21世紀が始まって、早くも4年目を迎えました。私たちは新世紀になにか期待することがあってスタートしたはずでした。ところが、これまでのところ20世紀とあまり変わりがないように見えます。20世紀は科学万能や効率、即効性が幅を利かせ、私たちが解決しなければならない多くの負の遺産を残しました。大量消費による廃棄物の問題や大規模な開発による自然破壊、安全性に問題のある食品の氾濫など、数え上げればきりがありません。こうした問題を一つ一つ解決していくのが、21世紀に生きる私たちの義務のような気がします。
 多くの人たちが「なにか自分たちにできることはないだろうか」と思っていることでしょう。しかし、忙しい日常生活を送る私たちには、なかなかそうした機会がありません。「普通に生活している中で、なにか役に立てれば」と思い、「なにもできない」でいる人が大部分なのではないでしょうか。

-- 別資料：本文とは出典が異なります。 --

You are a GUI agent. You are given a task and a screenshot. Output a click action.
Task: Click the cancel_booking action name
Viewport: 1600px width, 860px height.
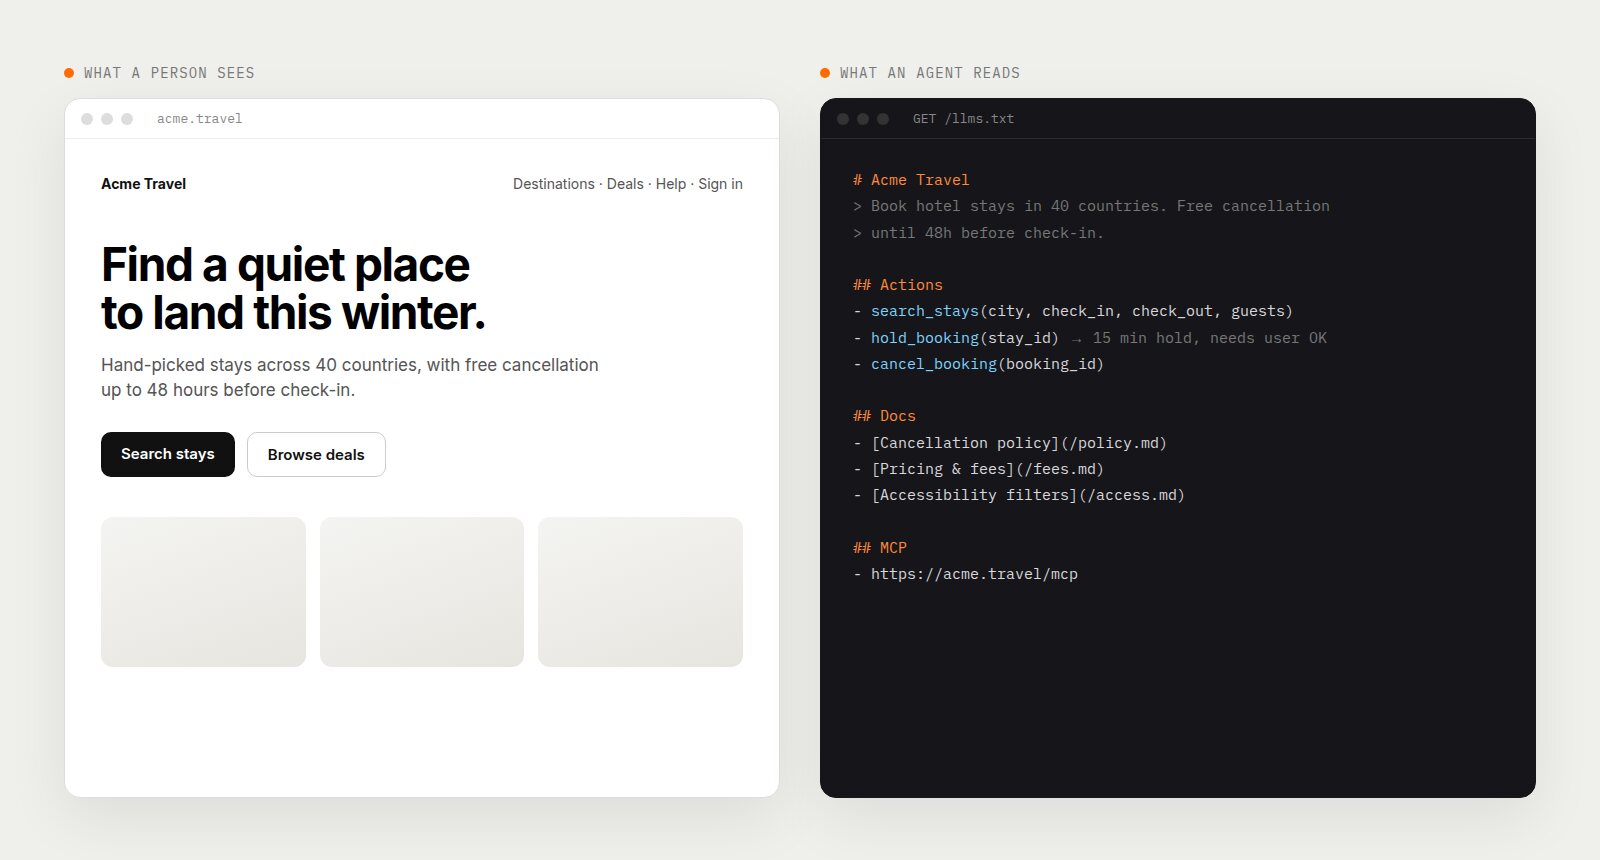pyautogui.click(x=934, y=364)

 私どもは、こうした人たちが行動を起こすきっかけになってもらえればと考え、「ハチミツのある豊かな生活」をコンセプトにしたウェブマガジン『ビートピア』を創刊いたしました。『ビートピア』はミツバチのBeeとUtopiaを合成した造語で、自然と人が共生する理想郷をイメージして名付けました。
 ミツバチが自然の花々から集めたハチミツは、単なる甘味料ではなく、多くのミネラルを含む健康食品です。また、ミツバチが作るローヤルゼリーやプロポリス、花粉も健康と長寿を約束する食品として、人類が有史以前から利用してきた自然からの大いなる恵みです。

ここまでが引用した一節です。